Page 18 of Arrested By My Mate

“No, that was all my mom. She loved the names Nora and Evie and decided to just smash them together.”

“It’s cute. I like it.”

“Thanks. What about Tucker?”

“Nah, as far as I can tell, my parents just liked the name.”

“Tell me more about shifters and fated mates,” I say, and he seems encouraged by my interest.

He tells me about the first time that he shifted, growing up in his old pack, and how he came to join the one here.

“I didn’t realize that you could leave one pack and join another so easily,” I comment, and he shrugs.

“They’re not that exclusive. Or most of them aren’t anyway. There are a few more remote ones that are wary of outsiders, but for the most part, it’s just like moving. It probably helps that all shifters follow the same rules. Don’t shift in front of humans, don’t talk about shifting or shifters to anyone that doesn’t need to know, be discrete, that kind of stuff.”

“What if I had talked about shifters to other people? Would you be kicked out?” I ask, and he shakes his head.

“Probably not, though no one in town would be happy with me.”

“You really never wanted anyone before me?” I blurt out, and he shakes his head.
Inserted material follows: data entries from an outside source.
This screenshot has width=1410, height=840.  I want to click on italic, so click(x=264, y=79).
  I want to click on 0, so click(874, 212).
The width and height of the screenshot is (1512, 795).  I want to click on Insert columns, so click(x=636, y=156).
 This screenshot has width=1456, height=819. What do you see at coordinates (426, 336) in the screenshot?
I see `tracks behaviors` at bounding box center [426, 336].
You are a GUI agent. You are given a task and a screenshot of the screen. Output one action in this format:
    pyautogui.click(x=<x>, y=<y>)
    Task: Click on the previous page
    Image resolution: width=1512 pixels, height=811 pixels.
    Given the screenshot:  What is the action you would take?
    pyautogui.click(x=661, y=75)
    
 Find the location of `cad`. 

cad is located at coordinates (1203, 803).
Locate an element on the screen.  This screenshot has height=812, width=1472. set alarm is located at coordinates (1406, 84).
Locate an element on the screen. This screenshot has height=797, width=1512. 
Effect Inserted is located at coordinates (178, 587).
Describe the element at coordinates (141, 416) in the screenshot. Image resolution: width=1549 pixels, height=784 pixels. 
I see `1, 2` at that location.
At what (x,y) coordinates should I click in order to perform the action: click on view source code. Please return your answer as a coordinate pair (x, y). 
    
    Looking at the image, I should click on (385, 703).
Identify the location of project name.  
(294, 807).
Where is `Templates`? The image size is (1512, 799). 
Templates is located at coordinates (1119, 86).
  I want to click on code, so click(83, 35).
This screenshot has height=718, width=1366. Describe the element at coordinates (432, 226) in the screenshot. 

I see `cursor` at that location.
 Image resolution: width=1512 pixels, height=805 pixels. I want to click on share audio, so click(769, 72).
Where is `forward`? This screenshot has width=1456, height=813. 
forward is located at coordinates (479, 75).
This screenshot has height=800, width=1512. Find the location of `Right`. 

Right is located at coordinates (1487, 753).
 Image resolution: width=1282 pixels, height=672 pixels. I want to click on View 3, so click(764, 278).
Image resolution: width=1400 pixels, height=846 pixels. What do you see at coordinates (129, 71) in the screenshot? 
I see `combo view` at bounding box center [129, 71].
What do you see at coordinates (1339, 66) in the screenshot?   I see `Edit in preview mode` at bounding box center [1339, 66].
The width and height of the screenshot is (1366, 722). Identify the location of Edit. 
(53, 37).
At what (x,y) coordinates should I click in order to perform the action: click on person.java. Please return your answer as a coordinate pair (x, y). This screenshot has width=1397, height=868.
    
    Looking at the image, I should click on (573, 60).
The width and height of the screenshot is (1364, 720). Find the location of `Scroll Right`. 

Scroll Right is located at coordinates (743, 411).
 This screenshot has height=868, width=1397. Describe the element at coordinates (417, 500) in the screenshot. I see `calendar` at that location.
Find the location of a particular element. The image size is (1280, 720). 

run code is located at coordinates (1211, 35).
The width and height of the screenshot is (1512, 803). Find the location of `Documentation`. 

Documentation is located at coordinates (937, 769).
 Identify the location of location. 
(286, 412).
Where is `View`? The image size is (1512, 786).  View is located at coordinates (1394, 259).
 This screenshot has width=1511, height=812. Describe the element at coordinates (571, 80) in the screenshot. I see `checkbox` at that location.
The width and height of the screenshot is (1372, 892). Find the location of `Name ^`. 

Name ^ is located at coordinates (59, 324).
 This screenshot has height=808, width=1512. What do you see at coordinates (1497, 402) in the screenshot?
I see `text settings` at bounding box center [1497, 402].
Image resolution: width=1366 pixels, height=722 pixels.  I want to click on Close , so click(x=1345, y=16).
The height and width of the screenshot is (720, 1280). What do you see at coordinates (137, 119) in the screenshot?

“No, that’s not how things work for shifters. We will always only love or want our fated mate.”

“What if I died before we met?”

“Then I would have never found my fated mate, and I would have died alone.”

“That’s so sad,” I say softly, and he nods.

He tells me more about what being my mate feels like for him, what to expect tomorrow on the full moon, and more about his time as sheriff here in Twisted Oak.

Before I know it, a few hours have gone by, and my stomach growls.

“I’ll grab us lunch!” He says, shooting to his feet so fast that he knocks over his chair. “What would you like?”

I can’t lie, I love how attentive he is, how obsessed he is with meeting every single one of my needs or wants. How much he seems to need and crave me being happy.

“How about a burger?”

“You got it. Be right back!”

He races out the door, and I watch him go. I could get used to this. To being pampered and spoiled. To being taken care ofby someone again. Hell, it’s nice just opening up to someone and sharing a piece of myself with them.

I can’t deny that I’m attracted to him. I want him. I have since I first laid eyes on him.

So, what’s stopping me from saying yes to him and being his?I think.

Time.

The answer is there so fast. It’s true. I’m used to human love lives. To people dating for months or years before they tie themselves to each other. All of this seems too fast.

It feels right, though.

It does, but what happens if this feeling fades? I doubt that shifters do divorce.

I mull over my thoughts, trying to decide if I should listen to my head or my body and heart. Tucker walks back in a few minutes later with a greasy paper bag in his hands, and he grins at me, brightening as soon as he sees me. He looks so happy, and I find myself smiling back as he takes a seat across from me and passes me a burger and some fries.

It takes me a few minutes to realize that he didn’t put me back in the cell.